Covid-19 e a MP 927/2020 – Medidas trabalhistas que poderão ser adotadas pelos empregadores durante o período de calamidade pública

Covid-19 e a MP 927/2020 – Medidas trabalhistas que poderão ser adotadas pelos empregadores durante o período de calamidade pública

Publicada em 22/03/2020 a Medida Provisória nº 927/2020, que dispõe sobre as medidas trabalhistas para o enfrentamento da crise decorrente do coronavírus (covid-19).

A norma em comento tem validade somente enquanto perdurar o estado de calamidade (20/03/2020 a 31/12/2020) conforme Decreto Legislativo nº 06/2020 e deverá ser submetida ao Congresso no prazo de 120 dias.

Durante este período os empregadores poderão adotar as seguintes medidas trabalhistas: I – o teletrabalho; II – a antecipação de férias individuais; III – a concessão de férias coletivas; IV – o aproveitamento e a antecipação de feriados; V – o banco de horas; VI – a suspensão de exigências administrativas em segurança e saúde no trabalho; e VII – o diferimento do recolhimento do Fundo de Garantia do Tempo de Serviço – FGTS.

Foi revogada a possibilidade de suspender os contratos de trabalho pelo prazo de quatro meses (MP nº 928/2020).
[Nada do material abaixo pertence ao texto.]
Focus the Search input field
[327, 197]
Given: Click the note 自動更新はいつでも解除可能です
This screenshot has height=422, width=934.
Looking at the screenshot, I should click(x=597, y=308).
Seguem principais pontos da MP nº 927/2020:

  • O teletrabalho (ocorre preponderantemente a distância mediante utilização de meios eletrônicos). Permitido também para estagiários e aprendizes;
  • Férias poderão ser concedidas de forma individual ou coletiva, sendo que ambas independem da concordância do empregado, a notificação deve ocorrer em até 48 horas antes da concessão. Grupos de risco terão prioridades.
  • Antecipação de feriados não religiosos sem anuência do trabalhador. Os feriados religiosos podem ser aproveitados desde que seja feito acordo individual com trabalhador; ambos através de compensação;
  • O banco de horas poderá ser acionado; necessário acordo coletivo ou individual;
  • Suspensa a exigibilidade do recolhimento do FGTS pelos empregadores, referente às competências de março, abril e maio de 2020, com vencimento em abril, maio e junho de 2020;
  • Suspensão dos exames ocupacionais e treinamentos, com exceção do exame demissional. Todavia, este será desnecessário caso exista exame ocupacional realizado há menos de 120 dias;
  • Para os estabelecimentos de saúde foi deferida a possibilidade de jornada de trabalho diferenciada, mediante acordo individual e escrito;
  • Importante destacar que os casos de contaminação pelo coronavírus (covid-19) não serão considerados ocupacionais, com exceção da prova do nexo causal.

Ficaram de fora da Medida Provisória a possibilidade de redução da jornada de trabalho e salários, o que vem sido duramente criticado.

Outro ponto polêmico é a ausência de ajuda do Governo, ausência de injeção de recursos financeiros para auxiliar os empregadores neste momento de crise.

Há inclusive informações de que nova MP será publicada com previsão de redução do período trabalhado e salário. No mais, as medidas não auxiliam as pequenas e microempresas, que não foram tratadas de modo diferenciado pelo Governo.

Estas são as principais alterações, sendo certo que para evitar penalidades necessário a consulta a advogado especializado, assim como para dirimir situações não previstas na Medida Provisória.